Russlands Überleben hängt vom Brics-Bündnis ab
Dass Indien, Brasilien und Südafrika sich nicht gegen ihre westlichen Partner stellen wollen, weiss Putin und bemühte sich kurz vor dem Gipfel um versöhnliche Worte. Brics sei keine «antiwestliche», sondern schlicht eine «nicht westliche» Allianz, sagte er vor Journalisten und verwies darauf, dass Modi das schon so gesagt habe. Brics verstehe sich nicht «als Opposition zu irgendwem», betonte Putin, was zynisch klingt angesichts seines wiederholten Versprechens, die alte Weltordnung aufzuheben und alle von Washington dominierten Institutionen auszuhebeln. Für Putin ist das Brics-Bündnis längst viel bedeutsamer als für andere, Russlands wirtschaftliches Überleben hängt davon ab.
Sein wichtigstes Ziel ist nun, gemeinsam mit Xi ein vom Dollar unabhängiges Zahlungssystem aufzubauen, um westliche Sanktionen zu umgehen. Eine gigantische Aufgabe, denn immer, wenn Waren über Landesgrenzen hinweg bezahlt, wenn Währungen umgetauscht werden müssen, spielt der Dollar eine Rolle. Es gibt bisher auch keinen Ersatz für das Swift-System, ohne das Überweisungen ins Ausland praktisch unmöglich sind und aus dem die meisten russischen Banken ausgeschlossen wurden. Wer vom Ausland aus nach Kasan reiste, bekam das sofort zu spüren: An fremde Kreditkarten geben russische Bankautomaten kein Geld heraus.
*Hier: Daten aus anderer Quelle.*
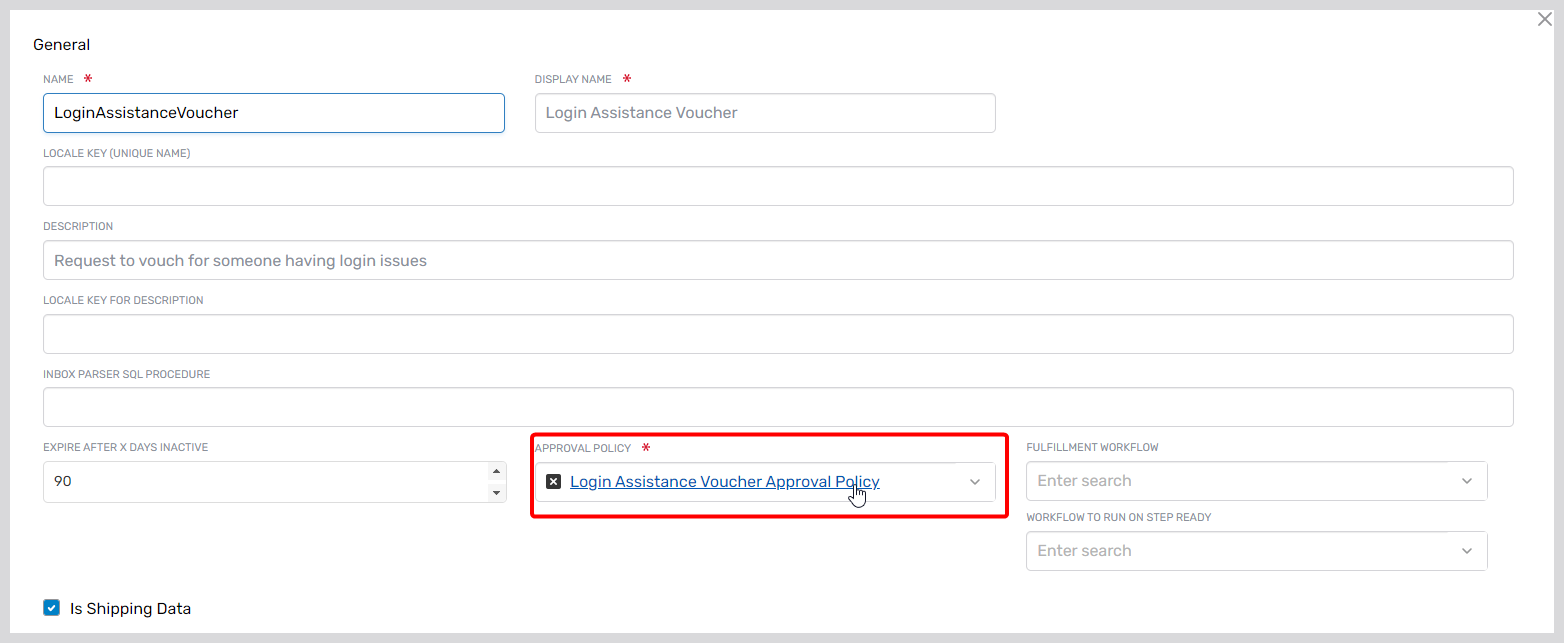
Task: Click the General section heading
Action: click(61, 44)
Kasan, eine alte Handelsstadt östlich von Moskau, glich am ersten Gipfeltag überdies einer Geisterstadt. Am Abend aber konnte man vor dem Kasaner Kreml, der für den Gipfel festlich illuminiert war, Spaziergänger treffen und nach dem Gipfel fragen. Die wenigsten wussten, was Brics genau bedeutet. Putin ist das wohl recht so, Hauptsache, das Staatsfernsehen zeigt ihn am runden Tisch mit internationalen Entscheidungsträgern.
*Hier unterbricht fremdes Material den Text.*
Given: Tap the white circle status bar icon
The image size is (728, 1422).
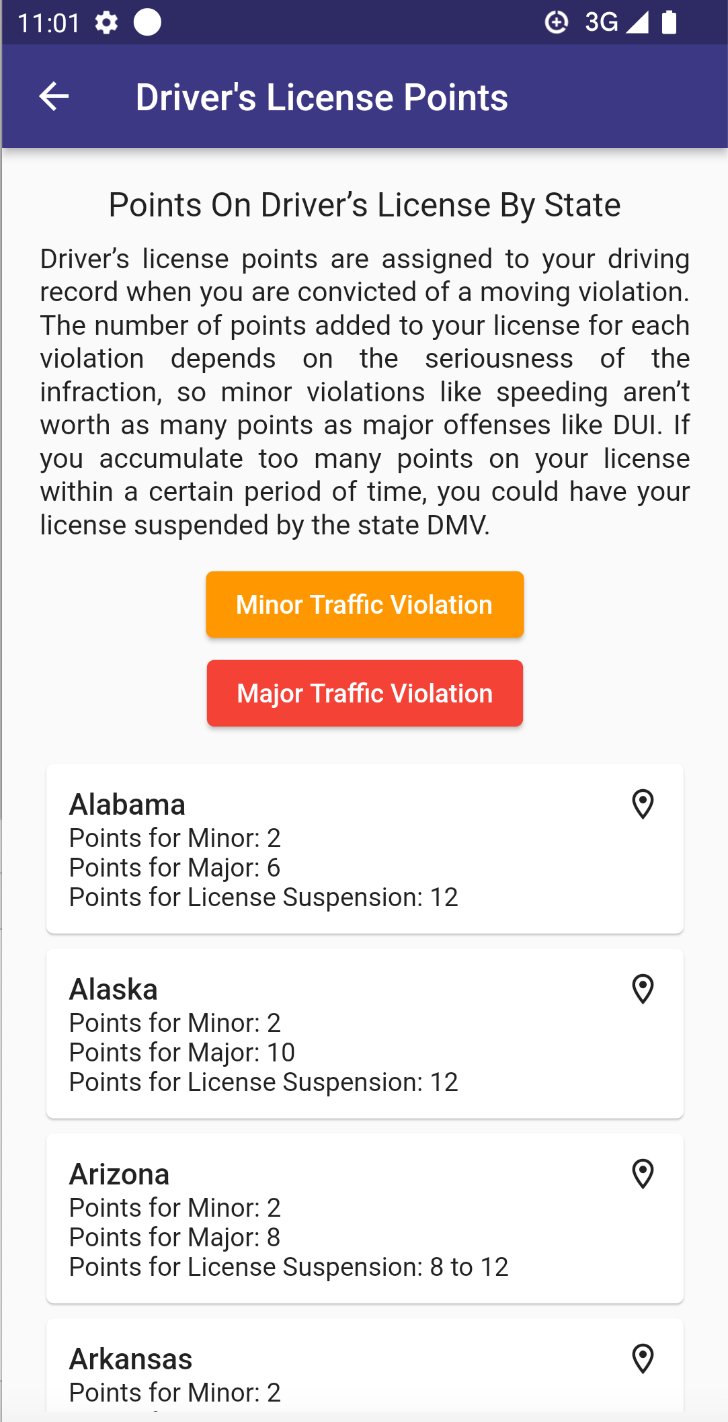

Auch UNO-Generalsekretär António Guterres landete am Mittwoch in Kasan und wurde am Flughafen mit rotem Teppich und Ehrengarde begrüsst. Frauen in tatarischer Tracht reichten Brot, Salz und das frittierte Honiggebäck Tschak-Tschak, das Guterres gleich probierte. Dass er der Einladung des Kriegsherrn folgt, trägt ihm viel Kritik ein. Am Donnerstag trifft er Putin persönlich. Bleibt abzuwarten, wie harmonisch die Bilder dann aussehen.